Editorial: Civil War marker unveiled today to note site of historic Civil War incident

Apr. 04, 2013 @ 11:26 PM

Today is a special day in Sevier County for all who enjoy and study the Civil War. While Sevier County’s role in that historic War Between the States doesn’t rise to the level and significance of other sites, it does contribute to the overall picture.

A new Civil War Marker commemorating the Battle of Fair Garden will be unveiled at 1 p.m. today on the campus of Walters State in Sevierville. The marker will feature historic photographs, a map and written information about the skirmish, which took place east of Sevierville in January 1864.

The marker is included in the Tennessee Civil War Trails program which is part of a five-state trails system that invites the public to explore sites associated with the Civil War.

Tourism Commissioner Susan Whitaker and Carroll Van West, director of the Center for Historic Preservation at Middle Tennessee State University, will be joined by local dignitaries to unveil the marker, as part of the annual Sevierville Arbor Day Celebration. Union Gen. Samuel Sturgis will be pictured on the marker, along with Confederate Gen. James Longstreet and Capt. Eli Lilly, who founded the pharmaceutical firm Eli Lilly & Co. in 1876. A photograph of Stewart Dickey’s house will also be shown. Federal troops used the Dickey house as their headquarters, installing a telegraph line from there to their main base in Knoxville.

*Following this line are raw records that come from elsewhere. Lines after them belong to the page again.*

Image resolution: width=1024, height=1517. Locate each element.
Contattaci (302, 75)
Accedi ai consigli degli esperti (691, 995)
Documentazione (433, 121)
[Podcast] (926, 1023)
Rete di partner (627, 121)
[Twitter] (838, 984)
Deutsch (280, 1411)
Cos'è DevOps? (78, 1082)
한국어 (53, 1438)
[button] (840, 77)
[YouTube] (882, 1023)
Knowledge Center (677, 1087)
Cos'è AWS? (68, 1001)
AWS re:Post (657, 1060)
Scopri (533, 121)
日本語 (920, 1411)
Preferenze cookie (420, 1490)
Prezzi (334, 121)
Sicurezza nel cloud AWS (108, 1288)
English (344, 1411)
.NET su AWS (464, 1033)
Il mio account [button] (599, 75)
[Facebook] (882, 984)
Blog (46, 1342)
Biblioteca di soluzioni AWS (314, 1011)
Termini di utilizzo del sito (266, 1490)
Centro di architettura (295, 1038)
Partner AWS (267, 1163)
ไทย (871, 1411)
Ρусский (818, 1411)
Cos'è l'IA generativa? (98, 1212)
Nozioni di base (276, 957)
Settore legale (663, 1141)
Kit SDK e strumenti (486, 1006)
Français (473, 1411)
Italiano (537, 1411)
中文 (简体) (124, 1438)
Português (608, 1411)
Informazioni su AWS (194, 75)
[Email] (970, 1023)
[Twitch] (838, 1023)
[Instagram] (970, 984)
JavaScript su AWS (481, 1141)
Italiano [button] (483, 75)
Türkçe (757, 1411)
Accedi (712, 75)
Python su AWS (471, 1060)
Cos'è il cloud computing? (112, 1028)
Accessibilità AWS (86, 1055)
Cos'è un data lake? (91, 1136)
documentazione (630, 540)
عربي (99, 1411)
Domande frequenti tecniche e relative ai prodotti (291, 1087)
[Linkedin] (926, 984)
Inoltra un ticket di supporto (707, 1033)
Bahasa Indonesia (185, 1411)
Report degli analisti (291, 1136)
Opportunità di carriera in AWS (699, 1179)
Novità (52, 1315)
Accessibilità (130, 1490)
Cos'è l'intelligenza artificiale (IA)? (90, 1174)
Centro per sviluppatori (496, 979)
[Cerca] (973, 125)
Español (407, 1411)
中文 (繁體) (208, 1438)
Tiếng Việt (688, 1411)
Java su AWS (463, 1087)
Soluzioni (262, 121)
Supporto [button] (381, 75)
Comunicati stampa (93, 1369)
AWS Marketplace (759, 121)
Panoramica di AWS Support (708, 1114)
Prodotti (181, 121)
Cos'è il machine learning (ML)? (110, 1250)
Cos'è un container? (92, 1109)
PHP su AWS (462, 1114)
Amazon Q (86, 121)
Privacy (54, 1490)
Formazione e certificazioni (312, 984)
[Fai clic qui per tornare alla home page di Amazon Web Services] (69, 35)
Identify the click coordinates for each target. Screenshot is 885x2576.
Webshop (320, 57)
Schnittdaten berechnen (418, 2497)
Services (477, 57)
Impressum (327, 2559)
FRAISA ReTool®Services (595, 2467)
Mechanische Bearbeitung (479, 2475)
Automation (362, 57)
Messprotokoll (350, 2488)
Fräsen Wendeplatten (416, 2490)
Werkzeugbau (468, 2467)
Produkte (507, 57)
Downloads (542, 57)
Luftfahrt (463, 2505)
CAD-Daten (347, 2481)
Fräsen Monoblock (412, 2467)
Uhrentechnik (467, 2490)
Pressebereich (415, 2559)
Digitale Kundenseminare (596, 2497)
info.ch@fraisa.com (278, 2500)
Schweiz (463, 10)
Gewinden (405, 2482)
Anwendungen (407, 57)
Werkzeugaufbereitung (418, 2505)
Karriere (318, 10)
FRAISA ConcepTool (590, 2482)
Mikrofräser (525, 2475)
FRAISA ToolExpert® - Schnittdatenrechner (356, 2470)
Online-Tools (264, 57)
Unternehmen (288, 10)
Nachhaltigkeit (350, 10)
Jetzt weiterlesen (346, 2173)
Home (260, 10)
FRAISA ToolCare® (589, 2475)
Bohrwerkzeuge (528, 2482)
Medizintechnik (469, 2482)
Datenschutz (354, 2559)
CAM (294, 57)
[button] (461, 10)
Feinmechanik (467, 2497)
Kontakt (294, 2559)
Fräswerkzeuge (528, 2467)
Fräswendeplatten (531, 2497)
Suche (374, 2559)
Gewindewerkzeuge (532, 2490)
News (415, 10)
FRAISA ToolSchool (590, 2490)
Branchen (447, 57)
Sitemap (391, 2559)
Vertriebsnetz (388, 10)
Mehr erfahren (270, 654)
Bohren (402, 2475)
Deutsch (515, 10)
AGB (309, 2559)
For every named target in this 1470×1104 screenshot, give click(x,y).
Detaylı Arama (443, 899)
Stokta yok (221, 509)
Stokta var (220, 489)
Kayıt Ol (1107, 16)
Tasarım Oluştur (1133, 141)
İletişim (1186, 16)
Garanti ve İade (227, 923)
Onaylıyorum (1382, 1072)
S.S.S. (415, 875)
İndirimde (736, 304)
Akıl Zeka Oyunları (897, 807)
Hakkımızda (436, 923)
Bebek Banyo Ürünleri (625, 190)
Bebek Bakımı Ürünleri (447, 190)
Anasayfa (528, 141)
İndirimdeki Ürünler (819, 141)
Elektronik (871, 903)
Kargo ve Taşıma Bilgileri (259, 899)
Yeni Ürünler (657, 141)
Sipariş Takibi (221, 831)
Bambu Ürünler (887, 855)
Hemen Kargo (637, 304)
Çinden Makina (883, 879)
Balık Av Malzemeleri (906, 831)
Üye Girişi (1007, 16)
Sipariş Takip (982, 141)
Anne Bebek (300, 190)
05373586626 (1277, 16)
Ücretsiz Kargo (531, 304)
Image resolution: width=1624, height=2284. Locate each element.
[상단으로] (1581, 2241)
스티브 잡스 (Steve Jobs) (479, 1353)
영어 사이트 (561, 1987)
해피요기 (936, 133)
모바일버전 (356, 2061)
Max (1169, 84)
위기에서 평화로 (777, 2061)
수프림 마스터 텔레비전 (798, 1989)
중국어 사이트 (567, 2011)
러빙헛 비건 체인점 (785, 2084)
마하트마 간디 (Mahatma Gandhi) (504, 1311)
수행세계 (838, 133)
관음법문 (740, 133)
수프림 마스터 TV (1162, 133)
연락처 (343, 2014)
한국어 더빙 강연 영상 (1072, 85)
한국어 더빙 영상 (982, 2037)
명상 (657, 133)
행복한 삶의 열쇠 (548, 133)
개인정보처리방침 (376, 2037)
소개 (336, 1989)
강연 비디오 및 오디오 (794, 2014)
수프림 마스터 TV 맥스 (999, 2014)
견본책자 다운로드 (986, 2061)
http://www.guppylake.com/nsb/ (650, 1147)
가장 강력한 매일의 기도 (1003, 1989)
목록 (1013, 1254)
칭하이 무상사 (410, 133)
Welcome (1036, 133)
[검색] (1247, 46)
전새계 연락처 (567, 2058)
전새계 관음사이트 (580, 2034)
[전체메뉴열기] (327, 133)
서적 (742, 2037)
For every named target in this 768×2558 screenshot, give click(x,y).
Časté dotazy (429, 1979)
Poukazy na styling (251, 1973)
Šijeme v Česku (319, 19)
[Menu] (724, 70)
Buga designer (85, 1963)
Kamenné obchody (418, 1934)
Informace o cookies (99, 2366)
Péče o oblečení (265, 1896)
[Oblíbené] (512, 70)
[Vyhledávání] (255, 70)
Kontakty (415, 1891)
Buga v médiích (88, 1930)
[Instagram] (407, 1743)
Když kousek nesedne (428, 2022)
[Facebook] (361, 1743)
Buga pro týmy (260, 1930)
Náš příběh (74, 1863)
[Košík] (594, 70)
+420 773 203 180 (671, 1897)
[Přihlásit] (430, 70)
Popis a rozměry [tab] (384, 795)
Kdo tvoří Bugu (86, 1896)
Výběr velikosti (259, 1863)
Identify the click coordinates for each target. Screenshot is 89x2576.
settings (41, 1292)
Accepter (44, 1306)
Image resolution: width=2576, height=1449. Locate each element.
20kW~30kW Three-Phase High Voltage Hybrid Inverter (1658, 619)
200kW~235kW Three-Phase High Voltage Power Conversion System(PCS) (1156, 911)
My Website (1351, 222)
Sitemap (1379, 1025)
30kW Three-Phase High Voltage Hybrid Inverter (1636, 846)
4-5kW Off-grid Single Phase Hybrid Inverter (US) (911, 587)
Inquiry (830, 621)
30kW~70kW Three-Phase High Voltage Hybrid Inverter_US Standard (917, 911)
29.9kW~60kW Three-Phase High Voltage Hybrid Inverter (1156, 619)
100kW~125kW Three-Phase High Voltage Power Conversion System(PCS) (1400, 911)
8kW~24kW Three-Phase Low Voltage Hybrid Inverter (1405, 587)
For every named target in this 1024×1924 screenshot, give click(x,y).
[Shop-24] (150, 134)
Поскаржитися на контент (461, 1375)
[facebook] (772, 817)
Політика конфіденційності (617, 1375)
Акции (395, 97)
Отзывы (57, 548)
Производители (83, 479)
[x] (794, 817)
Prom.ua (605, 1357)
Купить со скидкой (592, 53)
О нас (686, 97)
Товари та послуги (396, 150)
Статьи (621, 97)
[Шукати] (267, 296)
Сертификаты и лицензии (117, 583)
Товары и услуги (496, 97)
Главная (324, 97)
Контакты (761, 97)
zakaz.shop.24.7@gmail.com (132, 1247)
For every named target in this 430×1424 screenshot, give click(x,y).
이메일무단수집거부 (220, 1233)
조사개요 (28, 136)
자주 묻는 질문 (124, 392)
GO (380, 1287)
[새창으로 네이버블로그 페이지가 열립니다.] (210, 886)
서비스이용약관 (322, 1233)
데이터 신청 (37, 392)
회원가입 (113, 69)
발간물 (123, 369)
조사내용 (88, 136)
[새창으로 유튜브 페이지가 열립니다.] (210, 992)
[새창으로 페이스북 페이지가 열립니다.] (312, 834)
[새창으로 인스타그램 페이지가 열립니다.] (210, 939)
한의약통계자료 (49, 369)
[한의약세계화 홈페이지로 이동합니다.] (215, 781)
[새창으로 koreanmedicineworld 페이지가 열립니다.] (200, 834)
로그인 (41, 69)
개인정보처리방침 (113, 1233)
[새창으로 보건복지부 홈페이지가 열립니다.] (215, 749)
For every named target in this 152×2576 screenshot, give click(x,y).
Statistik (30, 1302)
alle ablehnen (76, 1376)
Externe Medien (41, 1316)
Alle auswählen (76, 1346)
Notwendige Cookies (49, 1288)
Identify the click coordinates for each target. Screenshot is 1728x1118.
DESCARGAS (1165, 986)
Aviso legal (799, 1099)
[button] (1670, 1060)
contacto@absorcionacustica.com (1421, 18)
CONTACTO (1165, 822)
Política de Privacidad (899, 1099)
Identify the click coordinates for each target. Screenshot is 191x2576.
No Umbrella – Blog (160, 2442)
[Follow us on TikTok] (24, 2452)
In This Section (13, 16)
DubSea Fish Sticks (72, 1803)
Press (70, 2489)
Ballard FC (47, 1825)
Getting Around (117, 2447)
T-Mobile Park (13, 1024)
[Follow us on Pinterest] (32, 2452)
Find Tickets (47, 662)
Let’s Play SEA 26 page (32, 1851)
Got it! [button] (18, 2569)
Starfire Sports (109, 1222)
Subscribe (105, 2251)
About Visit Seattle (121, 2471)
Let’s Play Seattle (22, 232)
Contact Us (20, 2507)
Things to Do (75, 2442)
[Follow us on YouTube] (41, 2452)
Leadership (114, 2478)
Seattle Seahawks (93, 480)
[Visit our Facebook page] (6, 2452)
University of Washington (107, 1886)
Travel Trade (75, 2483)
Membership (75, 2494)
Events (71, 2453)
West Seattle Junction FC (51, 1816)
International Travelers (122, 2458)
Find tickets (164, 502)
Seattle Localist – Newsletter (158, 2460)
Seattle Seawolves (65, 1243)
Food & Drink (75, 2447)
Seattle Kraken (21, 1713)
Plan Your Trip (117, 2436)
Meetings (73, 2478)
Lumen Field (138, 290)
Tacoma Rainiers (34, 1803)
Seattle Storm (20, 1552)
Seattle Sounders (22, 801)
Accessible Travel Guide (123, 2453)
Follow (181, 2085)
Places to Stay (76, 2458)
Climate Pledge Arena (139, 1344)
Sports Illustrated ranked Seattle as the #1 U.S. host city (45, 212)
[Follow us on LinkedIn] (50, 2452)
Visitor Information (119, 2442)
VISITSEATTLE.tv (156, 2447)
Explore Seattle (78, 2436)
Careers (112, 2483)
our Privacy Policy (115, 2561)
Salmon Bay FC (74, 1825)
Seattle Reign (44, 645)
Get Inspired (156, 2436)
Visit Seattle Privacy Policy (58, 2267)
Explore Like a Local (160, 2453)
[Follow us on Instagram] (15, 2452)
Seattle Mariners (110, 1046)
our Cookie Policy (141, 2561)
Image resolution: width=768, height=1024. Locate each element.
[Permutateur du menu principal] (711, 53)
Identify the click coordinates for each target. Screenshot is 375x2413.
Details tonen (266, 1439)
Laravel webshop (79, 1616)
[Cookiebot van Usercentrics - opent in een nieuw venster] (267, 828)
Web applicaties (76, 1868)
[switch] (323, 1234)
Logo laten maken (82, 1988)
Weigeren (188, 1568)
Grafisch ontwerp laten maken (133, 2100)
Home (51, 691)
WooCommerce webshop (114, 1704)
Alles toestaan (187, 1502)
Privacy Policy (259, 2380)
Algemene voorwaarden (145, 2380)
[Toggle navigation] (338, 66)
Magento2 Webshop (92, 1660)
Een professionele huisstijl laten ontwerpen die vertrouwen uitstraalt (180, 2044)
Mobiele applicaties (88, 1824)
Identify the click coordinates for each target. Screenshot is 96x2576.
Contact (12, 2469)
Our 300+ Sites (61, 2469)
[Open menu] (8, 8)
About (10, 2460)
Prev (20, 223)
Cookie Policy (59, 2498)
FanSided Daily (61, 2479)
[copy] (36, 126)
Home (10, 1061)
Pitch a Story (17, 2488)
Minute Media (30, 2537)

A map pointing out sites such as Rose Glen Plantation, home of Hodsden, Stewart Dickey’s house, the confederate camp and McNutt’s Bridge (which has since been replaced with the Harrisburg Covered Bridge) will direct visitors to other places in the area associated with the Battle of Fair Garden. Over a period of three days, the battle covered an area of eight miles stretching from Dandridge to the Little Pigeon River. Standing in front of the marker, the reader may observe the spot, on a hillside across the street, where initial combat occurred on Jan. 27, 1864. The marker will also include a brief history of the Battle of Fair Garden.

History buffs, Civil War buffs and others who care about the past and its shaping of our present should attend the ceremony. And thanks to Carroll McMahan of the Chamber of Commerce who, as usual, was at the forefront of a local recognition of historical significance.